[Record extracts — start]

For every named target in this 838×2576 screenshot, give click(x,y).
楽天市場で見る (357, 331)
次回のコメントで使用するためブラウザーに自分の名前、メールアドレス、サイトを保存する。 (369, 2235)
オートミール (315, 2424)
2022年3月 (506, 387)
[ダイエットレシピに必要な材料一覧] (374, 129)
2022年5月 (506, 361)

[Record extracts — finish]

Search the data for "次回のコメントで使用するためブラウザーに自分の名前、メールアドレス、サイトを保存する。 (369, 2235)". Beginning with that line, set down every line through the last exactly.

次回のコメントで使用するためブラウザーに自分の名前、メールアドレス、サイトを保存する。 (369, 2235)
オートミール (315, 2424)
2022年3月 (506, 387)
[ダイエットレシピに必要な材料一覧] (374, 129)
2022年5月 (506, 361)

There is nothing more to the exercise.